The ministry also conducts large-scale evangelistic crusades, both within Uganda and internationally, to share the message of the gospel. Phaneroo's outreach programs extended to various sectors of society, including educational institutions, prisons, and hospitals, where the ministry provided and still provides spiritual guidance, counselling, and humanitarian aid.

In addition to its physical gatherings, Phaneroo's teachings and sermons are broadcast through social media, and podcasts.

== Leadership ==
Phaneroo Ministries International is led by Apostle Grace Lubega.

== Impact and Influence ==
Since its inception, Phaneroo Ministries International has played a role in leading individuals to Christ and in fostering spiritual renewal across the nation. Youth form a large part of its congregation.

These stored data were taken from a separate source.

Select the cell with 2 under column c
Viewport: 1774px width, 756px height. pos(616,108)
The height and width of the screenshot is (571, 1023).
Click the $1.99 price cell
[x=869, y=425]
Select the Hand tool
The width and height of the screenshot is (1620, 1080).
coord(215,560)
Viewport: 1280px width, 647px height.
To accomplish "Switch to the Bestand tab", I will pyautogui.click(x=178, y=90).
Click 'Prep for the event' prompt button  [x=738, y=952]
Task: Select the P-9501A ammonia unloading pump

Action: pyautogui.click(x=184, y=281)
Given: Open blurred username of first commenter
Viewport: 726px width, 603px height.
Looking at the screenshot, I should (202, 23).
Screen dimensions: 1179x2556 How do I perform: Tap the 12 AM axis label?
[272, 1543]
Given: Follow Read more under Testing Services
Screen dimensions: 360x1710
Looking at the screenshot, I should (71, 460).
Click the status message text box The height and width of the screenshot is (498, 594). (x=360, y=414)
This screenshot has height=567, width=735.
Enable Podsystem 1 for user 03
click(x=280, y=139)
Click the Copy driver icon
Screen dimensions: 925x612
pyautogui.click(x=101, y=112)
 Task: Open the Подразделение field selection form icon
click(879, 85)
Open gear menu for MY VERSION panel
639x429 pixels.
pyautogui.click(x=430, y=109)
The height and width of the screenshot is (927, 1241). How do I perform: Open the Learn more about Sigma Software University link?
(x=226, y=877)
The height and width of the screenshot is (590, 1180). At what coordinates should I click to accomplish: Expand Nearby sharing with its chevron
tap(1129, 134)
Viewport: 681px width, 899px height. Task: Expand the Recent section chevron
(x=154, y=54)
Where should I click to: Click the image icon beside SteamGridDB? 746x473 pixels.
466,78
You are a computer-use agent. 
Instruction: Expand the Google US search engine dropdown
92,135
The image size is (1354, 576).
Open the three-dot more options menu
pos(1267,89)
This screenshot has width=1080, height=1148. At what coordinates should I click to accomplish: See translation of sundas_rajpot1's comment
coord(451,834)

Phaneroo engages in community development projects, including education, healthcare, and poverty alleviation initiatives.

== Guinness World Record ==
On 30 July 2023, Phaneroo led an event called “Clap for Jesus” in Kampala that set the Guinness World Record for the longest applause at 3 hours 16 minutes 1 second, with 926 participants. The goal of the exercise was to show their gratitude to Jesus in a unique way not done by anyone yet. The achievement was confirmed by Guinness World Records and reported by international and Ugandan media.

== Controversies and Criticism ==
Some detractors have questioned its teachings and the emphasis on miracles and prosperity. However, the ministry maintained that its doctrine is biblically sound and that the manifestations of the Holy Spirit are a testament to God's power. Followers have defended the ministry's practices and teachings up to present.